Here’s where it does the load-balancing across the services. Those KUBE-SEP-… chains are (I assume) “Service EndPoints”. As I do more requests in my browser, I see those counters increase:

chain KUBE-SVC-2CMXP7HKUVJN7L6M {
  meta l4proto tcp ip saddr != 10.42.0.0/16 ip daddr 10.43.80.28  tcp dport 80 counter packets 0 bytes 0 jump KUBE-MARK-MASQ
  counter packets 3 bytes 156 jump KUBE-SEP-T3JGICIP4GFFPRGP
  counter packets 3 bytes 156 jump KUBE-SEP-UPTBB2U3B55FJQPW
  counter packets 0 bytes 0 jump KUBE-SEP-4NAVMHD34SAGR7OJ
}

Looking at one of those endpoints:

chain KUBE-SEP-T3JGICIP4GFFPRGP {
  ip saddr 10.42.0.204  counter packets 0 bytes 0 jump KUBE-MARK-MASQ
  meta l4proto tcp   counter packets 3 bytes 156 dnat to 10.42.0.204:80
}

It forwards to 10.42.0.204:80, which is a pod running on a different node – roger-nuc0.

Flannel

That goes via flannel:

roger@roger-nuc1:~ % ip route | grep ^10.42.0
10.42.0.0/24 via 10.42.0.0 dev flannel.1 onlink

More Netfilter?

…and (presumably) magically ends up on the correct node.

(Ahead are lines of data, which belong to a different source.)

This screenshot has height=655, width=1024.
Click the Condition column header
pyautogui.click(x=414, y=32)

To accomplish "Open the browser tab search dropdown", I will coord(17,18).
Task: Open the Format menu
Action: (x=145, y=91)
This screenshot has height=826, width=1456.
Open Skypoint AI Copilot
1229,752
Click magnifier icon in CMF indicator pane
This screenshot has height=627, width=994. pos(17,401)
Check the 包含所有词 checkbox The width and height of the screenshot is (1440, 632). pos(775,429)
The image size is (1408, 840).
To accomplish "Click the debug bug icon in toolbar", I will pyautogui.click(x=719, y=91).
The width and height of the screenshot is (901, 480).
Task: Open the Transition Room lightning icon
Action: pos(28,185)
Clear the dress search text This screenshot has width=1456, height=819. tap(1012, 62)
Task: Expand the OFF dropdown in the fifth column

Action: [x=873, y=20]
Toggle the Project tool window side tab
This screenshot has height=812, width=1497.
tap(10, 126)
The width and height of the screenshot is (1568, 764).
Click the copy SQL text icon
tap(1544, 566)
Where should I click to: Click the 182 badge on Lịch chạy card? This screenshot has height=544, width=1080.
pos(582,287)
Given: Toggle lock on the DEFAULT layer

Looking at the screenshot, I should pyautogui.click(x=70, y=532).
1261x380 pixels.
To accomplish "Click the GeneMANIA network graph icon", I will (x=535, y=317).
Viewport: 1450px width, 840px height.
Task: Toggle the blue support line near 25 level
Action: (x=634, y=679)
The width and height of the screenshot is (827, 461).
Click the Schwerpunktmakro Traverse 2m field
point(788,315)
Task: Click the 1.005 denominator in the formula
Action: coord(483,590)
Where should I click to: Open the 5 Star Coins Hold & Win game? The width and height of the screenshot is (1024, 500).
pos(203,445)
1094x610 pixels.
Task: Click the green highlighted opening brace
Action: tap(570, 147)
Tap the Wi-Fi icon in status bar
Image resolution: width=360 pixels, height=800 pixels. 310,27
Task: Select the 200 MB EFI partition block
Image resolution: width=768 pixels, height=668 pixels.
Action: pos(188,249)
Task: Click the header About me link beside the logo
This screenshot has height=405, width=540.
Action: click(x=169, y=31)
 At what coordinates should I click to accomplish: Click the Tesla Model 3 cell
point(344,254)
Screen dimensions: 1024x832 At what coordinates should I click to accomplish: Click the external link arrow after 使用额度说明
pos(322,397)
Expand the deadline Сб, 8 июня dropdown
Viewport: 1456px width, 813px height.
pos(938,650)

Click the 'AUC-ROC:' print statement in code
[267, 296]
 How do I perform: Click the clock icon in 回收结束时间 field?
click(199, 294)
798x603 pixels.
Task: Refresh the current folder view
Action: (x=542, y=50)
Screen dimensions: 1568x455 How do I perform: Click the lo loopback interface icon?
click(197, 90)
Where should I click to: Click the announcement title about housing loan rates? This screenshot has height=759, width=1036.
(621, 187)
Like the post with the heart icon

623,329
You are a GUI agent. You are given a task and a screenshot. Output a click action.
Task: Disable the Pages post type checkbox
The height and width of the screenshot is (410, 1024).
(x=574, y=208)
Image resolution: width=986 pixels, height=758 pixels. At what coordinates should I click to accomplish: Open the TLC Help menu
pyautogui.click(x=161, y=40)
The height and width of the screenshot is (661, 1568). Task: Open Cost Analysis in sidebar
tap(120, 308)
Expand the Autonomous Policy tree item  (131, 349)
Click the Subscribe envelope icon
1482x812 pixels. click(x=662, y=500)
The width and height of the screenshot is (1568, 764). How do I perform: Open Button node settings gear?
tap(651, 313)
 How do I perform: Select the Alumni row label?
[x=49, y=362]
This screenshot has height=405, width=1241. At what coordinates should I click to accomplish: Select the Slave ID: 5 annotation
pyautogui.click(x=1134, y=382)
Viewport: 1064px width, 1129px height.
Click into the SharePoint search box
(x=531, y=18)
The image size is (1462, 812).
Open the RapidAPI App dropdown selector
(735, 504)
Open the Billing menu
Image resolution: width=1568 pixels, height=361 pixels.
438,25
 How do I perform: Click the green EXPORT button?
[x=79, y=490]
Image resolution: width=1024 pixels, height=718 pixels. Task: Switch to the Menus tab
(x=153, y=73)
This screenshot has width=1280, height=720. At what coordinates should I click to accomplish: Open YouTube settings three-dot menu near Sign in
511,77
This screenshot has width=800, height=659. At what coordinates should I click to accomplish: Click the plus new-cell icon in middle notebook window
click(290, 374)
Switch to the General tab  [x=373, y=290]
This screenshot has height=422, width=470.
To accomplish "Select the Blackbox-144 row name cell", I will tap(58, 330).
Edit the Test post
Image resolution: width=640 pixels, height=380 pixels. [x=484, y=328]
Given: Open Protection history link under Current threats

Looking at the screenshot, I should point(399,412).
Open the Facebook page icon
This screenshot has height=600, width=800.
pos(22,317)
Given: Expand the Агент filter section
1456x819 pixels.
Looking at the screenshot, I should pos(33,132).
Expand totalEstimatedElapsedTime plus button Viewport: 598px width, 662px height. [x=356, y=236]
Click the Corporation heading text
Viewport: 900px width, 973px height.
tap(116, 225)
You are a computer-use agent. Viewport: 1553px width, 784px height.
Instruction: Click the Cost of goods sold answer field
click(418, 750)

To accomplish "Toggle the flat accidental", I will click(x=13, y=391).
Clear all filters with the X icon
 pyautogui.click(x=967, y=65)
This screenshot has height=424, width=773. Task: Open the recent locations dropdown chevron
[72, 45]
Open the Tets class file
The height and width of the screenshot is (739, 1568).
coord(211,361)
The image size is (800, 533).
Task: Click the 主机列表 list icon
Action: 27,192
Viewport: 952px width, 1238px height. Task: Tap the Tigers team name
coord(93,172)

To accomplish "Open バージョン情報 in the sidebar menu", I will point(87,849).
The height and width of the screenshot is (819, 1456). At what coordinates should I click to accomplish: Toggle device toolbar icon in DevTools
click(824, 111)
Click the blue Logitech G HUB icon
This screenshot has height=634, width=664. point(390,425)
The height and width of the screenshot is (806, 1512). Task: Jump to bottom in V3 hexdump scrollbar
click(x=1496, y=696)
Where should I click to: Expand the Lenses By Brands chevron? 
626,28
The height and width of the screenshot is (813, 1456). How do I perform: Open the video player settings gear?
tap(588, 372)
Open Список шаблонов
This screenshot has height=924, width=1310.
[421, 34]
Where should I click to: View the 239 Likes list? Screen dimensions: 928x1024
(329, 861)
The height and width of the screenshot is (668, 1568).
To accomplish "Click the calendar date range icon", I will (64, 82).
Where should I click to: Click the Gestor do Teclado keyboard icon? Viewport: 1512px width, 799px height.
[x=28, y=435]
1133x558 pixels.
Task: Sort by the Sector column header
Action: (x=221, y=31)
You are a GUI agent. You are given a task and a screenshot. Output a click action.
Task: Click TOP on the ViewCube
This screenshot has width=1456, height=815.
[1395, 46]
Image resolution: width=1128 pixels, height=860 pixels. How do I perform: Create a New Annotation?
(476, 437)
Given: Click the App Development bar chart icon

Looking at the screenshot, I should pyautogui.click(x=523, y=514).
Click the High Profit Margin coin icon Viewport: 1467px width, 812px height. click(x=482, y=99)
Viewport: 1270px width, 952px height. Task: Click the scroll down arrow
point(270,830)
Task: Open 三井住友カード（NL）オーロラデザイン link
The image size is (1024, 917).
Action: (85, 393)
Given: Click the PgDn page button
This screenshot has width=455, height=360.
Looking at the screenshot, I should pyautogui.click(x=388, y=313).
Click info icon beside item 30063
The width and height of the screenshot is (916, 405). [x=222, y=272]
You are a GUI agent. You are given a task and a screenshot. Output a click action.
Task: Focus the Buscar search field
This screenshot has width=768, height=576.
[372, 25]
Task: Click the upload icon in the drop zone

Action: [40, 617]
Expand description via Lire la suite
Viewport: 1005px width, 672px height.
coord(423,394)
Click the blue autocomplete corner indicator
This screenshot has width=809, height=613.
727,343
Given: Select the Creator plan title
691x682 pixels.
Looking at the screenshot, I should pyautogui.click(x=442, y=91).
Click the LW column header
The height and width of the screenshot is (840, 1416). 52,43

I assumed that it went through netfilter again:

chain KUBE-ROUTER-FORWARD {
...
  ip daddr 10.42.0.204  counter packets 0 bytes 0 jump KUBE-POD-FW-RQUZ3MEWHD65UI4P
  ip daddr 10.42.0.204 # PHYSDEV match --physdev-is-bridged  counter packets 0 bytes 0 jump KUBE-POD-FW-RQUZ3MEWHD65UI4P
  ip saddr 10.42.0.204  counter packets 0 bytes 0 jump KUBE-POD-FW-RQUZ3MEWHD65UI4P
  ip saddr 10.42.0.204 # PHYSDEV match --physdev-is-bridged  counter packets 0 bytes 0 jump KUBE-POD-FW-RQUZ3MEWHD65UI4P
...
chain KUBE-POD-FW-RQUZ3MEWHD65UI4P {
  ct state related,established counter packets 0 bytes 0 accept
...
  ip daddr 10.42.0.204  counter packets 0 bytes 0 jump KUBE-NWPLCY-DEFAULT
...
}

…but those counters are zero, so maybe not?

Bridge

It does get routed to the cni0 interface:

roger@roger-nuc0:~ % ip route | grep ^10.42.0
10.42.0.0/24 dev cni0 proto kernel scope link src 10.42.0.1

That’s a bridge interface which forwards to one of the veth devices:

roger@roger-nuc0:~ % ip link show
...
8: cni0: <BROADCAST,MULTICAST,UP,LOWER_UP> mtu 1450 qdisc noqueue state UP mode DEFAULT group default qlen 1000
    link/ether 72:88:58:6b:d1:da brd ff:ff:ff:ff:ff:ff
9: veth56cecc8b@if2: <BROADCAST,MULTICAST,UP,LOWER_UP> mtu 1450 qdisc noqueue master cni0 state UP mode DEFAULT group default
    link/ether f6:00:09:05:bd:fa brd ff:ff:ff:ff:ff:ff link-netns cni-357001b9-24ca-5619-df3a-4dfe972bb930
...more veths

…which maps to the default network interface inside the pod. I haven’t figured out a reliable way to correlate those interfaces, so you’ll just have to believe me.

And my HTTP request turns up at nginx.